Although NPR is primarily known for its sometimes stuffy radio news programming, their music division hosts and makes videos of small concerts played in the venue of the D.C. NPR offices. They’re called “Tiny Desk Concerts”, and a quick search on YouTube will show you a nice sampling of the plethora of bands and musicians that have graced the desk. From old favorites to surprising new discoveries–Tiny Desk Concerts provide a wonderful way to enjoy music, no matter what you’re looking for.

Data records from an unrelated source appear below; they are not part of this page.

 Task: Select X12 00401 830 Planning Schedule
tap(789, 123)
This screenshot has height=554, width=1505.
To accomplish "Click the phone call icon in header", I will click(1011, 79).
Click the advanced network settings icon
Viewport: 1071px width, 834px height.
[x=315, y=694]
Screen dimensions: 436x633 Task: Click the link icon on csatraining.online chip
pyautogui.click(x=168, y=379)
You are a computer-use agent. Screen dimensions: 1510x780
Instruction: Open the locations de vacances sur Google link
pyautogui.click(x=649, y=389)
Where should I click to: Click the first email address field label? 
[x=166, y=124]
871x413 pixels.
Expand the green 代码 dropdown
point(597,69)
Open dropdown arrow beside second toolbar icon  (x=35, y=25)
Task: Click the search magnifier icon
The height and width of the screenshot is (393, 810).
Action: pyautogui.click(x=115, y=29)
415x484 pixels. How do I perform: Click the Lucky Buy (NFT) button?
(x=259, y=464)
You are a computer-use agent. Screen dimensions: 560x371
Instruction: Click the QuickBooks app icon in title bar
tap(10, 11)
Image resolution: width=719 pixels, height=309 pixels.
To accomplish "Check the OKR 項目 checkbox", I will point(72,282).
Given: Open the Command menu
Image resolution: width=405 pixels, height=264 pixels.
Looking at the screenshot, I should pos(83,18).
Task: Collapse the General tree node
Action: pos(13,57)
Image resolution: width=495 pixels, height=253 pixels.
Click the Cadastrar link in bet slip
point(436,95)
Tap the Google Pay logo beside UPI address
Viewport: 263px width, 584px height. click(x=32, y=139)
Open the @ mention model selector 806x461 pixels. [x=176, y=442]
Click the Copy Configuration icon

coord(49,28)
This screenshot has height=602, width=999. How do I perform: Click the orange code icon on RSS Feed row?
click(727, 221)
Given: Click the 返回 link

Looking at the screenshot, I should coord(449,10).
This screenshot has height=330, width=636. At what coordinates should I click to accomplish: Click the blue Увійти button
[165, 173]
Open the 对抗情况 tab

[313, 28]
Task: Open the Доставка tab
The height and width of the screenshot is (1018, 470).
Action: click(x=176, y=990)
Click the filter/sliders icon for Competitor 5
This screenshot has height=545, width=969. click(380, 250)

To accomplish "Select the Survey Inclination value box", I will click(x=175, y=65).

From the looks of it, Tiny Desk Concerts would be more suited to smaller artists–and the majority of the musicians are relatively unheard of. But every once in a while, a star drops by. Mac Miller stopped by just last year to give a fantastic performance. In light of his tragic death, it feels like such a weighty thing to watch, but the truly beautiful thing about it is the joy that fills the whole show. Mac is joking around between songs, laughing as fellow musician Thundercat plays the shaker, and really seeming to genuinely enjoy sharing his songs.

Perhaps the queen of indie rock, St. Vincent, gave a quiet and personal performance of songs off her 2017 album, MASSEDUCTION as well. She’s often seen on stage backed by bright visuals, and she’s best known as an electric guitarist. But at her Tiny Desk, she fittingly flips the script and stands solo with only an acoustic guitar and her voice. The stark simplicity gives the songs a more intimate feeling that gets somewhat lost on the intricately produced album recordings of them.

One of the biggest rappers to ever come to the NPR headquarters has to be Tyler, the Creator. Atypical from the usual Tiny Desk arrangement, Tyler held his show at night and had his set beautifully lit with atmospheric shades of red and blue and pink to match the tone of each song. His live shows are full of intense and concentrated energy, but in the Tiny Desk setting, Tyler’s more soulful songs really got a chance to shine, and his infamous sense of humor was not lost. It’s a remarkable display of the rapper’s talents and consideration for every part of his performances.

It’s definitely a treat to see such big-name artists in a setting other than a huge venue, the real gems of Tiny Desk concerts lie within their videos of smaller artists that you might be able to catch at a house show someday. It’s absolutely glorious to see these artists pour their hearts out into these little performances for the folks at NPR–and the emotions can range from thundering rage to shining happiness.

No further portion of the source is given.